*** Records supplied Section Begins ***

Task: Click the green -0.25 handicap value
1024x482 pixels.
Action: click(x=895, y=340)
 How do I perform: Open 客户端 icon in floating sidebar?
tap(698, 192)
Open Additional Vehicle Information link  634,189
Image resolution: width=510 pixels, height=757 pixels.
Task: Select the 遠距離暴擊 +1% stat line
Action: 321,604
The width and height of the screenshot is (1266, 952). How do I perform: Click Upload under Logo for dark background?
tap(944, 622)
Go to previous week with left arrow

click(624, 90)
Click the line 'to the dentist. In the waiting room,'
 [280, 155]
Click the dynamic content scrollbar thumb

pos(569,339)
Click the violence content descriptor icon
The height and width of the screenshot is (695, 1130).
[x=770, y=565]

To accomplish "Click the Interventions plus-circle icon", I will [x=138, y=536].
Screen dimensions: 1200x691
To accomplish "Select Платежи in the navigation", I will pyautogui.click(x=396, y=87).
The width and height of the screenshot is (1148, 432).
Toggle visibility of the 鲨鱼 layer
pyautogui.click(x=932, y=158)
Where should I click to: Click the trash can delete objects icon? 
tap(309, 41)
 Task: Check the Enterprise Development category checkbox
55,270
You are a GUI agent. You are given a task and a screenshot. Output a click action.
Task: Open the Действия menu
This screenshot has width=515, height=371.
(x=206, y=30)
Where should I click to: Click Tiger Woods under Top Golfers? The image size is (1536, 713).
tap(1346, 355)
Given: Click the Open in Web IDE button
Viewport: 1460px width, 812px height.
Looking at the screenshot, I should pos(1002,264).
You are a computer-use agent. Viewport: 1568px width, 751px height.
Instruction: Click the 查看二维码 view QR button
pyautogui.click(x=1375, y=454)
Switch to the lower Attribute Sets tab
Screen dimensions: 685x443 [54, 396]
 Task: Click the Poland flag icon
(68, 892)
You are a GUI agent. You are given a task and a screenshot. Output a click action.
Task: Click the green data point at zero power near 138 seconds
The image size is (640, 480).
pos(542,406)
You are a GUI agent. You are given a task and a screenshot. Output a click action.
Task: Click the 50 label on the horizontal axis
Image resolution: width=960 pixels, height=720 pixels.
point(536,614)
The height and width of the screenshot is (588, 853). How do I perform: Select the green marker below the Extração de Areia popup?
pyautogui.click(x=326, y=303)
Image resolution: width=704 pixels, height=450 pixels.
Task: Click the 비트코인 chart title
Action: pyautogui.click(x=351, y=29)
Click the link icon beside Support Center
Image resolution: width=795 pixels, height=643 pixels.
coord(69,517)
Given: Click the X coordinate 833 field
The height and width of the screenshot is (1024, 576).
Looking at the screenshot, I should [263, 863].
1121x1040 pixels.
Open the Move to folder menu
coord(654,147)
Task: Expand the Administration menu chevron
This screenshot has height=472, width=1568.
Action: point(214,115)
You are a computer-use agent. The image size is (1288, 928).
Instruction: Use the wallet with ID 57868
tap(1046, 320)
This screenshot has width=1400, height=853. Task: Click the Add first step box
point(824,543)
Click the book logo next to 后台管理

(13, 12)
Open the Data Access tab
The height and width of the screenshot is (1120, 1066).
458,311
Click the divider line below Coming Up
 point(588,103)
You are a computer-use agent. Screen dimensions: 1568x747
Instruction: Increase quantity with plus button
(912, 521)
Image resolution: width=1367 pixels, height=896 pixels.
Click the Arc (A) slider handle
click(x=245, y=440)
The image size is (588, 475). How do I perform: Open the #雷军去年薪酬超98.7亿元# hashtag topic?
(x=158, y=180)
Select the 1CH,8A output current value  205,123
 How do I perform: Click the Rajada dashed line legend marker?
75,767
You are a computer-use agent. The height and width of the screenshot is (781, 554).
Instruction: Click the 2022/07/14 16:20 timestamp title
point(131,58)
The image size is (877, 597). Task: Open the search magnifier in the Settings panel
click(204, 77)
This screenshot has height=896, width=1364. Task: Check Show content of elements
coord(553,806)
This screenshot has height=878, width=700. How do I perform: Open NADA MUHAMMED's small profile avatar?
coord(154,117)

*** Records supplied Section Ends ***

Prompt ▸
Go through the material and copy every line in which the word "will" occurs.

Your response ▸
To accomplish "Click the Interventions plus-circle icon", I will [x=138, y=536].
To accomplish "Select Платежи in the navigation", I will pyautogui.click(x=396, y=87).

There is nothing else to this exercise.